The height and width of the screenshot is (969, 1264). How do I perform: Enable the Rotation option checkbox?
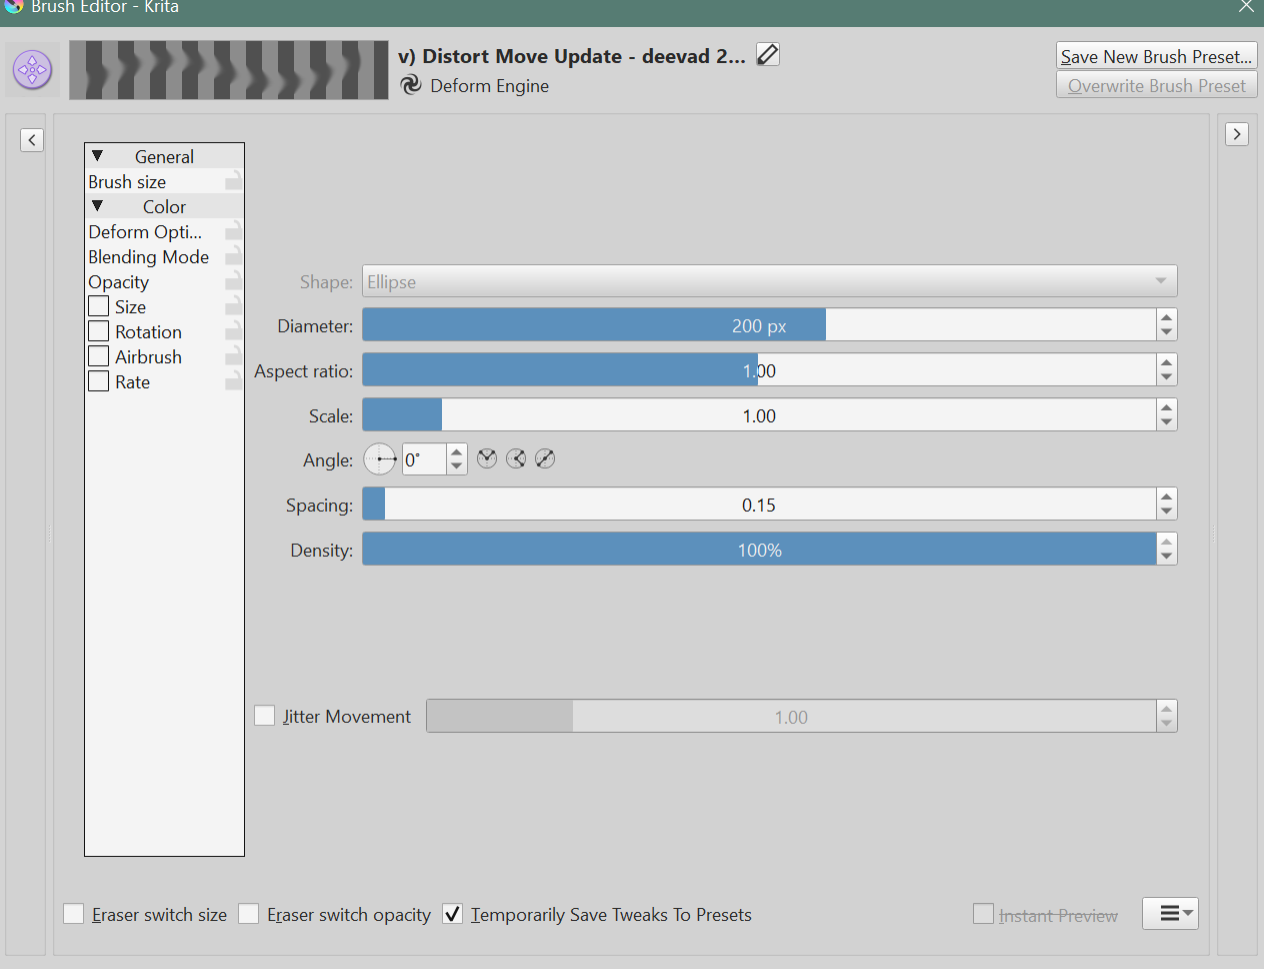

# # # # #

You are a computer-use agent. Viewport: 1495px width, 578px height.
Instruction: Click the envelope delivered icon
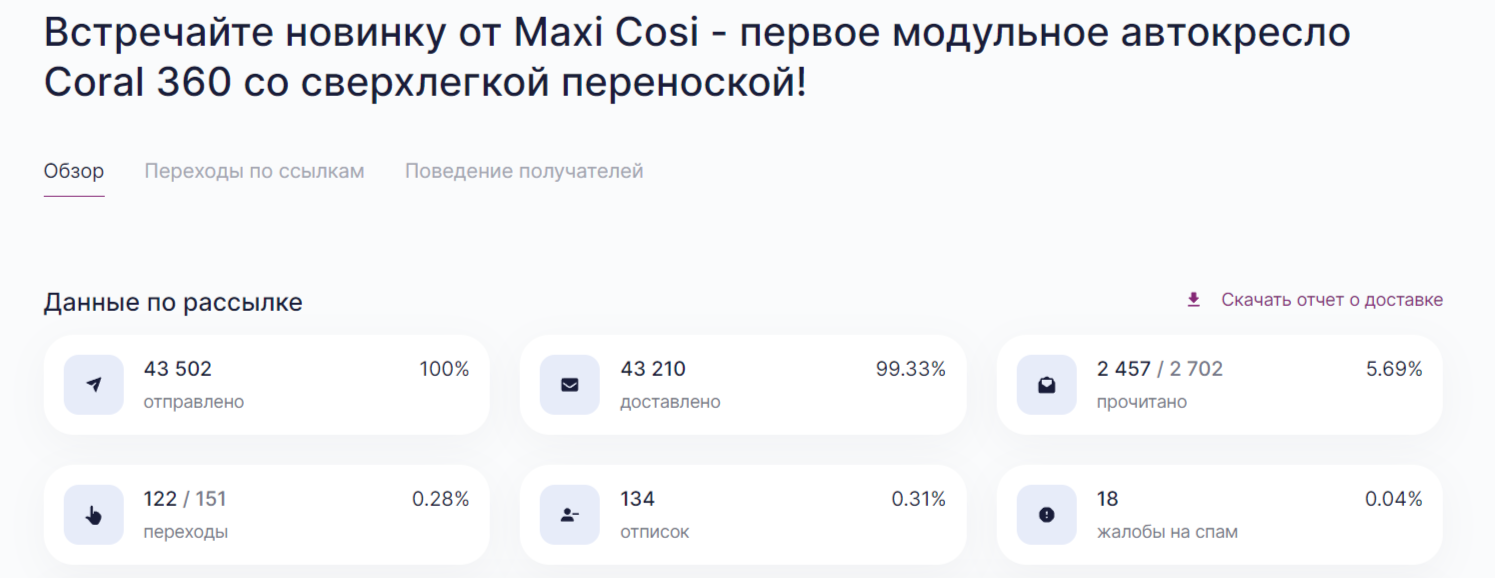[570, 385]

# # # # #

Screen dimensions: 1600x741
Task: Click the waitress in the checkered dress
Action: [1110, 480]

# # # # #

Sift the material for lines with the string "width". Copy each one found.

The height and width of the screenshot is (969, 1264). How do I perform: Enable the Rotation option checkbox?
You are a computer-use agent. Viewport: 1495px width, 578px height.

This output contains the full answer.